The collapse of the Rana Plaza on the outskirts of Dhaka, Bangladesh, shocked the country and lead the government to declare a national day of mourning.

Rescue teams are still working their way through the rubble of what used to be an eight-storey building, pulling out survivors and recovering the bodies of those less fortunate.

Several garment factories were located in the complex, and as reports emerge that managers ignored warnings to evacuate the buildings, anger is growing around the poor safety standards suffered by textile workers.

Al Jazeera spoke to garment workers in Bangladesh about their grief and concerns for their own safety.

Asma Begum, 22, garment worker

"We are feeling shock and pain.

"We want to protect our colleagues, our brothers and sisters.

"Buildings should be made safer than they have been in the past, but this is not being done." 

Dipak Barua, garment worker

"If owners and workers both commit to following the Labour Act 2006, everyone would be happy and able to work with safety and security.

"The Cabinet on Monday approved in principle a draft proposal for amendment to the ‘Bangladesh Labour Act, 2006’, aiming to ensure the welfare of workers through various measures and thus uphold their rights."

Nilu Chowdhury, 36, garment worker

"Those workers went into their office to work.

"What happened to them can never be changed.

"We are afraid of working now, even though we know our factory is very safe and secure."

Pradip Chowdhury, 28, garment worker

"We want assurances from the BGMEA [Bangladesh Garment Manufacturers and Exporters Association] that we will get proper security and protection for each and every workers' life."
S K Helal, 32, garment worker

"I have worked in several garment factories over the past nine years.
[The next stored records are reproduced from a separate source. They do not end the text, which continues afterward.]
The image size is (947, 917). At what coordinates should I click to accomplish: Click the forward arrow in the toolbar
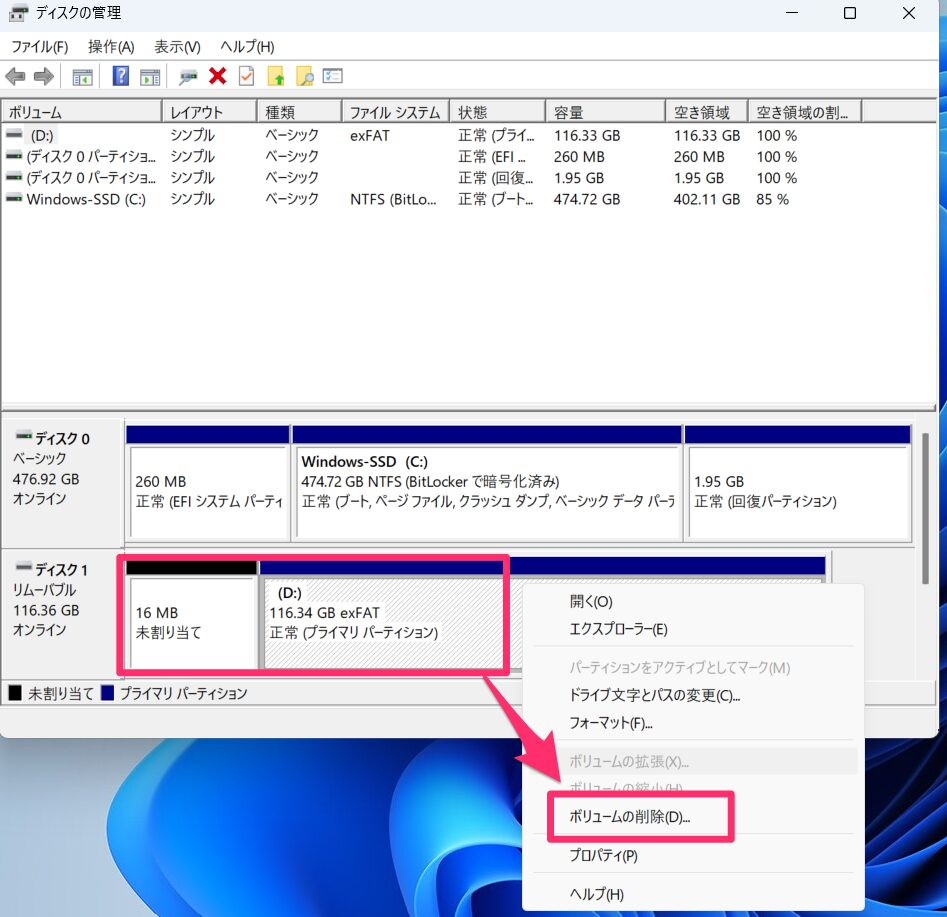click(43, 77)
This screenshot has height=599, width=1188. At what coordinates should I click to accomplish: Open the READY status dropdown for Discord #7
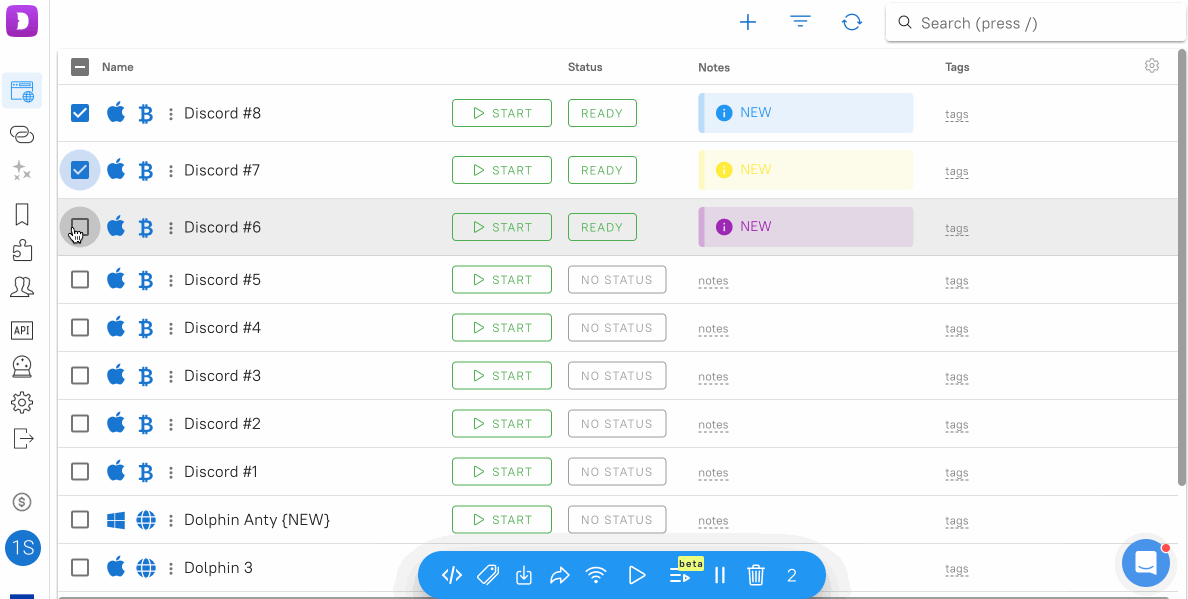[602, 170]
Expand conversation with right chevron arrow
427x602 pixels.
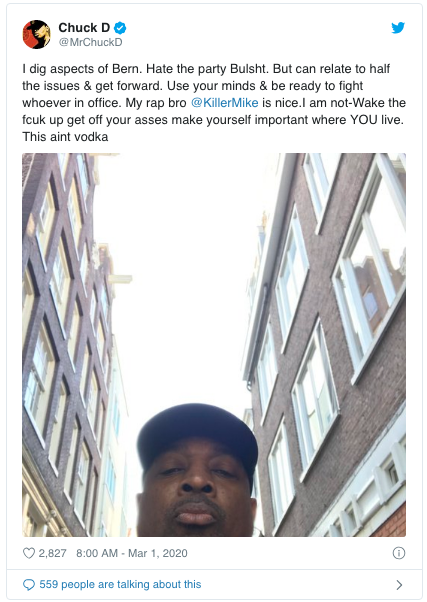click(399, 585)
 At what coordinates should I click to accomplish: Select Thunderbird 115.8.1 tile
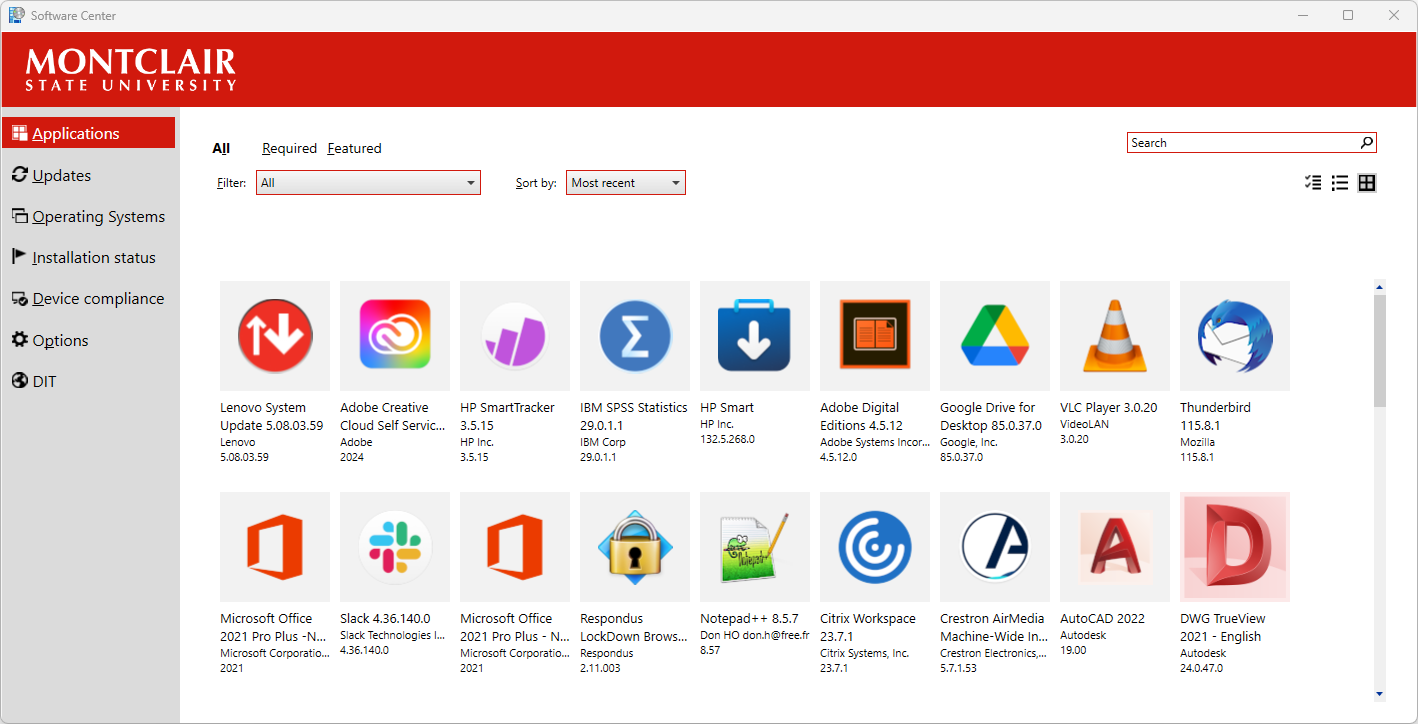[x=1234, y=336]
This is a big incident and very shocking.

"It is a black day for our history.

"All garment workers and their families live in a high-risk way and should be aware of their human rights.

"The owner is certainly liable in this tragedy."

Shampa Akhter, 20, garment worker

"Newspapers said Mohammad Asaduzzaman, in charge of the area's police station, said factory owners appeared to have ignored a warning not to allow their workers into the building after a crack was detected in the block on Tuesday.

"A bank based in the block sent its staff home on Tuesday fearful of a collapse.

"So we do believe the factory owners just violated the risk assessment." 

Soma, 23, garment worker

"I lost my father in my early age and four people depended on me.

"I can't imagine what would happen to them if anything happens to me like the incidents that are happening to many other garment workers."

Sritikona Das, 53, clothing factory production manager

"In November 2012, 112 workers died in a blaze at a factory in a nearby suburb, putting a spotlight on global retailers that source clothes from Bangladesh.

"We don't know why some of the owners don't seem to think workers are humans.

"I'm fortunate that my boss is exceptionally kind to me and the employees."